|
This is very cool, regardless of how serious it was intended to be taken. Before base-64 encoders/decoders became more common as preinstalled commands in the environments I found myself on, I wrote a base64 utility in mostly pure POSIX shell: https://25thandClement.com/~william/2023/base64.sh
If this project had existed I might have opted to compile my C-based base-64 encoder and decoder routines, suitably tweaked for pnut's limitations.I say base64.sh is mostly pure not because it relies on shell extensions, but because the only non-builtins it depends on are od(1) or, alternatively, dd(1) to assist with binary I/O. And preferably od(1), as reading certain control characters, like NUL, into a shell variable is especially dubious. The encoder is designed to operate on a stream of decimal encoded bytes. (See decimals_fast for using od to encode stdin to decimals, and decimals_slow for using dd for the same.) It looks like pnut uses `read -r` for reading input. In addition to NULs and related raw byte issues, I was worried about chunking issues (e.g. truncation or errors) on binary data, e.g. no newlines within LINE_BUF bytes. Have you tested binary I/O much? Relatedly, how many different shell implementations have you tested your core scheme with? In addition to bash, dash, and various incarnations of /bin/sh on the BSDs, I also tested base64.sh with Solaris' system shells (ksh88 and ksh93 derivatives), as well as AIX's (ksh88 derivative). AIX had some odd quirks with pipelines even with plain text I/O. (Unfortunately Polar Home is gone, now, so I have no easy way to play with AIX; maybe that's for the better.) |
Because we use `read -r`, we haven't tested reading binary files. Fortunately, the shell's `printf` function can emit all 256 characters so Pnut can at least output binary files. This makes it possible for Pnut to have a x86 backend for the use of reproducible builds.

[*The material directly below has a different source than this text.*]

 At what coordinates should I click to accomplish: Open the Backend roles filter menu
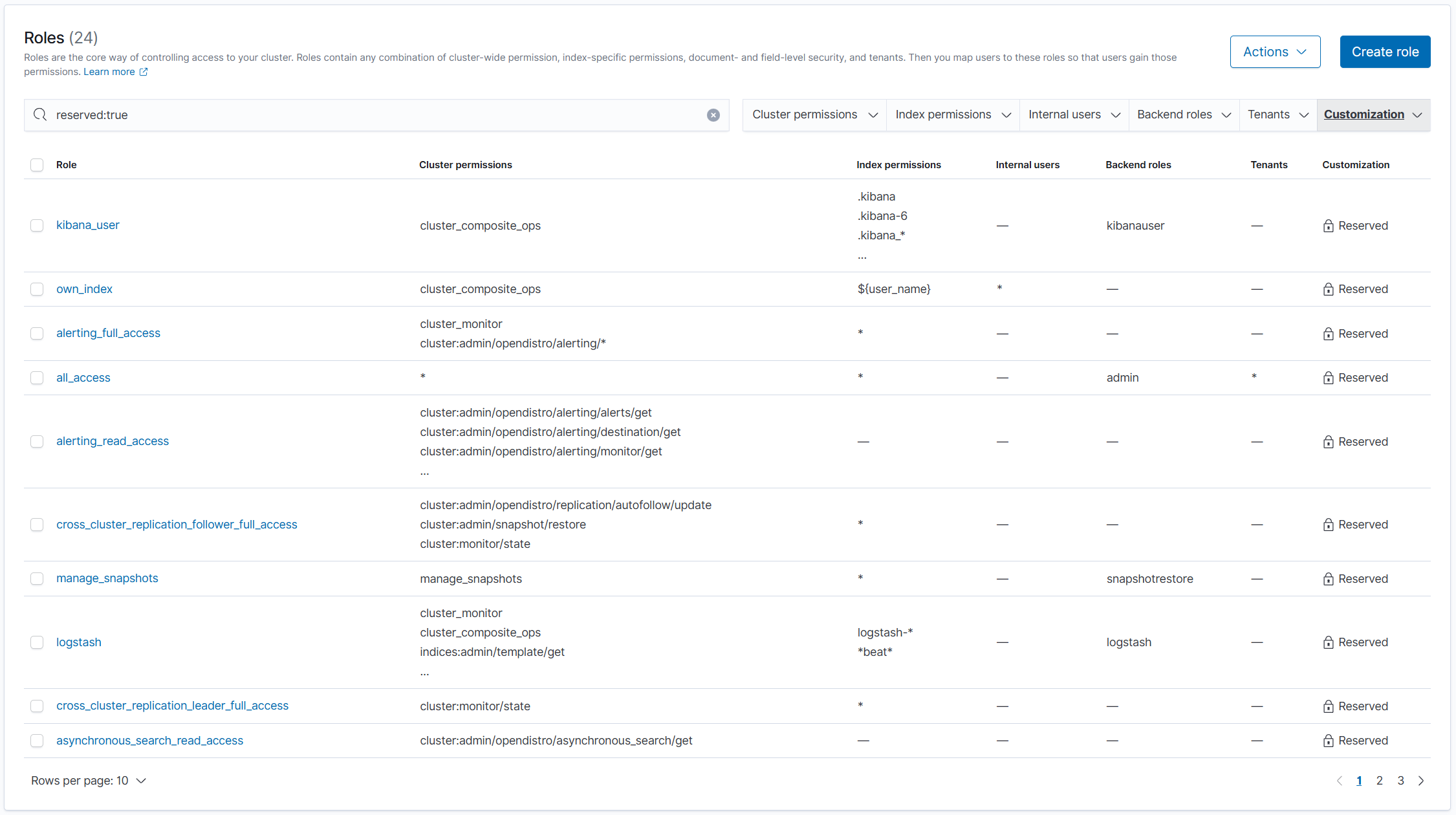click(1183, 115)
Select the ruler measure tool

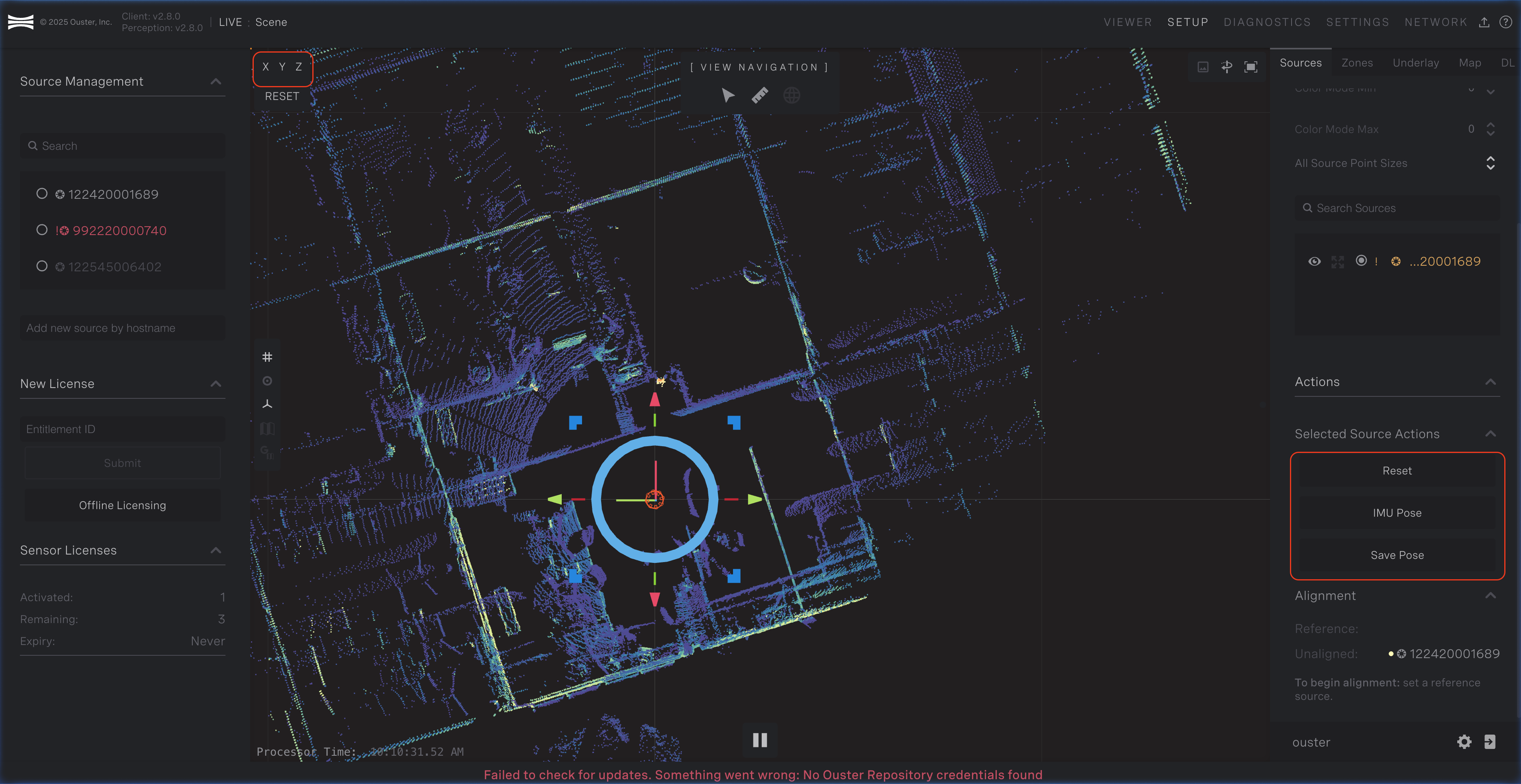click(759, 95)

Regarding the use of `read`, one constraint we set ourselves when writing Pnut is to not use any external utilities, including those that are specified by the POSIX standard (other than `read` and `printf`). This maximizes portability of the code generated by Pnut and is enough for the reproducible build use case.
We're still looking for ways to integrate existing shell code with C. One way this can be done is through the use of the `#include_shell` directive which includes existing shell code in the generated shell script. This makes it possible to call the necessary utilities to read raw bytes without having Pnut itself depends on less portable utilities.